▶ **WORK TO COMPLETE**
Please show every line of the records below that contains the string "screenshot", copying each such line in full. Match case exactly.

▶ **ROWS**
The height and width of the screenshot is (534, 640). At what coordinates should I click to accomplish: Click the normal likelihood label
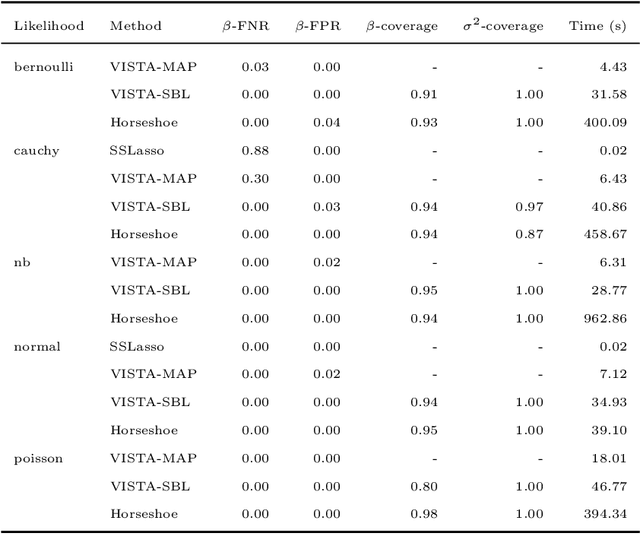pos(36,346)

---

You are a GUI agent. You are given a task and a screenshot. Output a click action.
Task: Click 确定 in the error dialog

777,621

...

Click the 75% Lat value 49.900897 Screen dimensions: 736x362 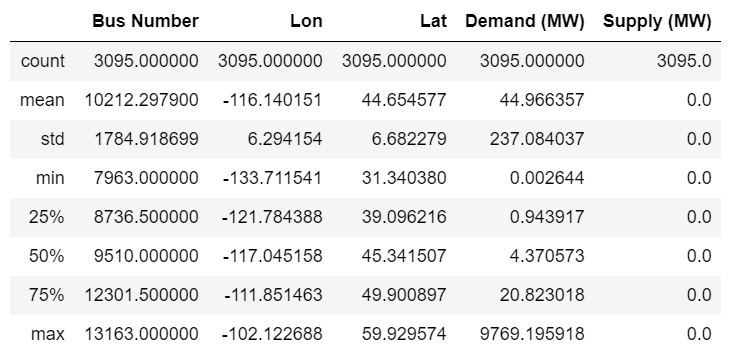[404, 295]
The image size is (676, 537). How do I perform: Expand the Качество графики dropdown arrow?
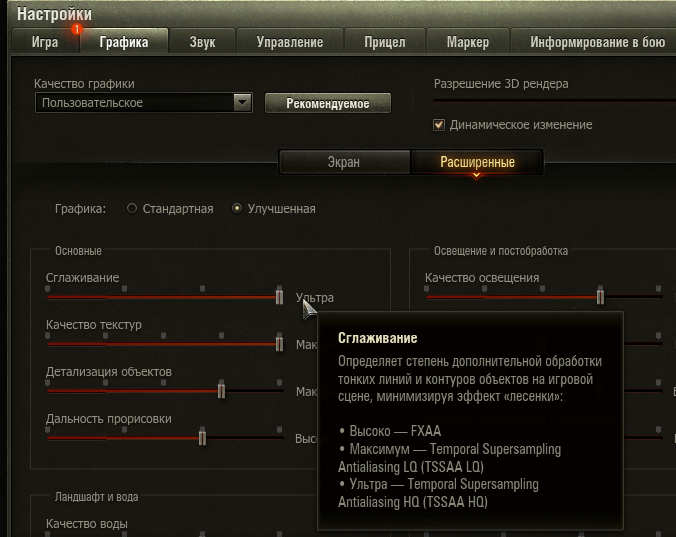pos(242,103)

▶ **CORRECT RESULT**
The height and width of the screenshot is (534, 640). At what coordinates should I click to accomplish: Click the normal likelihood label
You are a GUI agent. You are given a task and a screenshot. Output a click action.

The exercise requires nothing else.